### Tareas pendientes
1) Según el estudio citado en el texto sobre la fuga de cerebros, ¿cuántos cerebros salen de Italia por cada uno que entra?
2) Indique si cada afirmación coincide con el texto sobre la fuga de cerebros. Responda sí o no y cite literalmente las palabras del texto que lo determinan.
(a) El Gobierno Costa recurrió a bajadas de impuestos para intentar que volvieran los cerebros a Portugal.
(b) El texto presenta la fuga de cerebros como un fenómeno absolutamente negativo en sí mismo.
(c) Los socialistas portugueses plantearon multar a los jóvenes médicos que, tras graduarse, no cumplieran un mínimo de años de servicio en su patria.
3) Prosiga el texto sobre la fuga de cerebros a partir de su última oración.

### Texto proporcionado
——————————
No se trata de una lectura errónea del fenómeno. La balanza migratoria es como la balanza comercial, no es casualidad que también se hable aquí de exportadores netos o importadores netos. Si la balanza es ampliamente negativa, si la emigración se convierte en una hemorragia de talentos, el problema no puede ignorarse. Y en Italia, según el estudio citado, parece que por cada cerebro que entra, salen siete más. Es una balanza desequilibrada y las causas del mal son juego fácil para que las oposiciones ataquen a tal o cual gobierno. Por eso en Italia el Gobierno Meloni (de derechas) intenta que vuelvan los cerebros, mientras que en Portugal lo ha intentado el Gobierno Costa (de izquierdas), con bajadas de impuestos que no siempre funcionan si no van acompañadas de una buena dosis de lo que los portugueses llaman «saudade», morriña, el valor añadido del que carecen los salarios. Porque, sobre todo cuando las diferencias salariales son muy elevadas (y en algunos casos basta con saltar de Lombardía a Suiza para aprovecharse de ello), resulta bastante difícil convencer al trabajador de que vuelva a casa.
Sin embargo, lo que escribimos hace algún tiempo sobre el descenso de la natalidad también se aplica a la fuga de cerebros: no es un fenómeno absolutamente negativo en sí mismo. Es preocupante por las consecuencias que se acumulan y se repliegan sobre sí mismas, afectando a la calidad del mercado laboral nacional y, una vez más, al siempre tambaleante sistema de pensiones. Pero incluso en este caso, la causa positiva existe y no puede ser ignorada, ni combatida con medidas perturbadoras, como la que surgió en el fragor de la reciente campaña para las legislativas portuguesas, cuando los socialistas llegaron a ventilar la hipótesis de que los jóvenes médicos portugueses serían multados si después de graduarse no hubieran hecho un mínimo de años de servicio en su patria.
——————————
### Extractos de datos
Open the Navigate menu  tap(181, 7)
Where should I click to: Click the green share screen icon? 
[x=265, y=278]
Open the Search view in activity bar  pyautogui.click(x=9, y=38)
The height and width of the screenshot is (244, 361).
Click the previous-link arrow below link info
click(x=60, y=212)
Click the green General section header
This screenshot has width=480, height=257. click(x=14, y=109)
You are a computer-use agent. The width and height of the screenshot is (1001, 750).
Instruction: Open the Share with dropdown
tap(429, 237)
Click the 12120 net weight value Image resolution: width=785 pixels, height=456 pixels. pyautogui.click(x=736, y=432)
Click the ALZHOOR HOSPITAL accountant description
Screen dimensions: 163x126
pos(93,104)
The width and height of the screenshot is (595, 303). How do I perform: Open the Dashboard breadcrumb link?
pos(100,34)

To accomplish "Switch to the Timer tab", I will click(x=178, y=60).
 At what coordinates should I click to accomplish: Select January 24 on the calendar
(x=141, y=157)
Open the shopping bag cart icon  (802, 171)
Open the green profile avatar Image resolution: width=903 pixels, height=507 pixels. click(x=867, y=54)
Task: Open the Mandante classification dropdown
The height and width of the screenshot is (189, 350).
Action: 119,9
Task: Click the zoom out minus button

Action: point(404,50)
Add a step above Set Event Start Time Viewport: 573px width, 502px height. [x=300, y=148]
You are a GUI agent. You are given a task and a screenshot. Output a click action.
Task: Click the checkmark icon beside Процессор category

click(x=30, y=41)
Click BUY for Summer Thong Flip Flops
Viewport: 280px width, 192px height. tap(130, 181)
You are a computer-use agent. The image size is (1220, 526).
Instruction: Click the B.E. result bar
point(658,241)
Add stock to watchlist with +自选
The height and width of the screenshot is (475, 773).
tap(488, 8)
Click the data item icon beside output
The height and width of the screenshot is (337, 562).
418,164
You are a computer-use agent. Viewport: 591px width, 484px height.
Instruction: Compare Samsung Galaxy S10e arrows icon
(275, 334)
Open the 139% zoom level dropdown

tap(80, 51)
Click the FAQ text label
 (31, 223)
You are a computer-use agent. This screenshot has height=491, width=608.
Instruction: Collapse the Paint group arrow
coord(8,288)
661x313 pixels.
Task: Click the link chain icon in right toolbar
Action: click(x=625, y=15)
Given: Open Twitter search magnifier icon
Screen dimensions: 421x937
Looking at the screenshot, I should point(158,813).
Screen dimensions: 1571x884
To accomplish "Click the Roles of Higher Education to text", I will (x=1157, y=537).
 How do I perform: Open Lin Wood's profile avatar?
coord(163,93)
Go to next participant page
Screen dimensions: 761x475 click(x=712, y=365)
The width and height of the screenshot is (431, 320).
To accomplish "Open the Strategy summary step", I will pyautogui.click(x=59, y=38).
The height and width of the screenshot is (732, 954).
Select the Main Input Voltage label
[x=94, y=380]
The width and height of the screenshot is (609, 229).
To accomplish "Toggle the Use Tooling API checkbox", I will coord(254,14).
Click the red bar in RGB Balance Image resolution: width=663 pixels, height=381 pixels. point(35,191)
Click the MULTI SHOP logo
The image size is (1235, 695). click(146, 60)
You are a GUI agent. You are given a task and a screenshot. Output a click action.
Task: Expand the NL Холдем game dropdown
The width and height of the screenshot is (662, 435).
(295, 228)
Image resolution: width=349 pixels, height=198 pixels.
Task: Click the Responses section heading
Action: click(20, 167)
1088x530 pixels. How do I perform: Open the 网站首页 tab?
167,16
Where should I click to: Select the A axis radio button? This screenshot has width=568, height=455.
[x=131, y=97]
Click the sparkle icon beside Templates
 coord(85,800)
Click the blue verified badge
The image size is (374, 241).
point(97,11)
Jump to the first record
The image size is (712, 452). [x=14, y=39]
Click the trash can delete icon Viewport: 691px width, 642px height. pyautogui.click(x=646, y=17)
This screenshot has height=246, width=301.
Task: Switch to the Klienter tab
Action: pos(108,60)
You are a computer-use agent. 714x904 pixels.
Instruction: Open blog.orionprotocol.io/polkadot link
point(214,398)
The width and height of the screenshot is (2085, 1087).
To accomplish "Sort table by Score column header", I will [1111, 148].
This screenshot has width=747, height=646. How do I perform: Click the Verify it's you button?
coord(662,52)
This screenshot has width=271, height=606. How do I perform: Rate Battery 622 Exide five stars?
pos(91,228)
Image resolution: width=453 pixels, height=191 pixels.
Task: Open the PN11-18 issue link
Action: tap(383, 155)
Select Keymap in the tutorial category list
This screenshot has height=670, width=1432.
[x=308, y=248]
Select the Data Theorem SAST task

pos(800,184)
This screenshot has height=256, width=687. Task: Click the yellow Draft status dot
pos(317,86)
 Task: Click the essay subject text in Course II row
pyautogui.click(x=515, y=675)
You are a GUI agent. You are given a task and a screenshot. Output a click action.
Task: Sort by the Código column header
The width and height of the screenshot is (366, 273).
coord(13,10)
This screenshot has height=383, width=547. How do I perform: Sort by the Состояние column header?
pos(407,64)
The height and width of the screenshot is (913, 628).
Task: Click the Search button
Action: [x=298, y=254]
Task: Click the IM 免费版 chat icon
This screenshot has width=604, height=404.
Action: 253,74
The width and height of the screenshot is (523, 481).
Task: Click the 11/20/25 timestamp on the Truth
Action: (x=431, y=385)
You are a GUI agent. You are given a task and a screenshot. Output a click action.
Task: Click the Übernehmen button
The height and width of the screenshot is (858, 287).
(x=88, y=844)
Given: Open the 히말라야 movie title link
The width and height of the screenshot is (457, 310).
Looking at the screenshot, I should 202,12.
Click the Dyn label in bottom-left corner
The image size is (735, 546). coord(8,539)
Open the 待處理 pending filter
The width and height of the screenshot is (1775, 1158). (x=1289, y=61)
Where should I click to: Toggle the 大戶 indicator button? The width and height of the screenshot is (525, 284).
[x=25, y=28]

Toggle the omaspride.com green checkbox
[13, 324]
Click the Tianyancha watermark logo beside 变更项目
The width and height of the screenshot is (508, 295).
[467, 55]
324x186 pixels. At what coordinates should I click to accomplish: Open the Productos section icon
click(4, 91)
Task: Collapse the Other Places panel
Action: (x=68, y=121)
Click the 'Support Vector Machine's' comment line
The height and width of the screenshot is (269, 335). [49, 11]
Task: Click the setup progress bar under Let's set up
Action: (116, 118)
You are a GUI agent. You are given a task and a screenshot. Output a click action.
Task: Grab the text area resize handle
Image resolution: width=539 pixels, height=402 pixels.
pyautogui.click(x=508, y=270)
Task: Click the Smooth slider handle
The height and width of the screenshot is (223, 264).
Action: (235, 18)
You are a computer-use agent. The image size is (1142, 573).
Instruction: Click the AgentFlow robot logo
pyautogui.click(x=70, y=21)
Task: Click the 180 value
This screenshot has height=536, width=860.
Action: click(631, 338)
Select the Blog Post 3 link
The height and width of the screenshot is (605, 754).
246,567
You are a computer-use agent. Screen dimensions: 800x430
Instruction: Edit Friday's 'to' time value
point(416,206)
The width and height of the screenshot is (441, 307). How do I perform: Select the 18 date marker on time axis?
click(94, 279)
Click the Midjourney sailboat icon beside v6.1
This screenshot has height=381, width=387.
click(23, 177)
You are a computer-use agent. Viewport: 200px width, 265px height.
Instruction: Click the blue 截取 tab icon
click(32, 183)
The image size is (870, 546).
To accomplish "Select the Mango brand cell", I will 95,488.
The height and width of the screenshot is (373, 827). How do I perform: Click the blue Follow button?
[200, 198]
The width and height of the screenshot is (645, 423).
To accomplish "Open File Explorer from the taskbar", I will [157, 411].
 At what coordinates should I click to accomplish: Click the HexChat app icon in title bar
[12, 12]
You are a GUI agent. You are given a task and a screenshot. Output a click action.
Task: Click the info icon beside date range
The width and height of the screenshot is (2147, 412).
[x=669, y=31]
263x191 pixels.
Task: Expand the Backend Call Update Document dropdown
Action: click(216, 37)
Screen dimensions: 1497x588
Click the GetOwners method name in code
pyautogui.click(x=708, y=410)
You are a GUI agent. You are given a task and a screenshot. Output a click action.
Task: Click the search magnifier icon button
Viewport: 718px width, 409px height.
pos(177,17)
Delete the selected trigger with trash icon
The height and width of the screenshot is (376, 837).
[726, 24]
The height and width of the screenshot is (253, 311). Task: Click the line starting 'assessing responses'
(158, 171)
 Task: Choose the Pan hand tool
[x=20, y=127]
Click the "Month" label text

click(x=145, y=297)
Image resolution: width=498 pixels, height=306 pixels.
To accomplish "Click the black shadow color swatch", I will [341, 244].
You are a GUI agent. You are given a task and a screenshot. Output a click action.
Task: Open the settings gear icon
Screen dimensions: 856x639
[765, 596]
——————————
### Respuestas redactadas
1) Siete.

2)
(a) Sí: «en Portugal lo ha intentado el Gobierno Costa (de izquierdas), con bajadas de impuestos».
(b) No: «no es un fenómeno absolutamente negativo en sí mismo».
(c) Sí: «los socialistas llegaron a ventilar la hipótesis de que los jóvenes médicos portugueses serían multados si después de graduarse no hubieran hecho un mínimo de años de servicio en su patria».

3)
Con razón, en lugar de fuga de cerebros, algunos prefieren hablar de circulación de cerebros. En inglés, brain drain se asocia a brain gain o brain sharing. Entonces, ¿qué es esta «fuga» sino la consecuencia lógica de la libertad de circulación y de elección de la que disfrutan las jóvenes generaciones desde sus primeros años de universidad? ¿Qué es el programa Erasmus sino un buen preliminar de la huida? Al menos dentro de las fronteras de la Unión Europea, ya no deberíamos considerar como un «drama» la expatriación de un recién titulado que a veces no tiene más que desplazarse unos cientos de kilómetros, de Lisboa a Madrid, de Génova a Marsella, mucho menos que cualquier americano que se gradúa en Nueva York y se va a trabajar a Los Ángeles. ¿Y qué será realmente un país «extranjero» para un joven europeo nacido de madre italiana y padre alemán y con una trayectoria de estudios (y de vida) trazada entre Italia, Alemania y un tercer país de su elección, tal vez el de la novia que está a punto de convertirse en su esposa?
El reto de la libre circulación de cerebros debe abordarse con todos los instrumentos posibles y más adecuados. Empezando por el instrumento más sencillo (al menos en teoría) sugerido por Joe Biden hace un par de años a quienes le preguntaban cómo responder a la falta de trabajadores en el mercado estadounidense tras ese otro gran fenómeno al que asistimos hoy en los países más ricos, el quiet quitting, es decir, la gran resignación de quienes ya no se reconocen en la profesión (lo que antes se llamaba alienación) y se niegan a trabajar. Biden dijo a los jefes en un susurro, pero con la boca muy cerca del micrófono: «Pay them more«!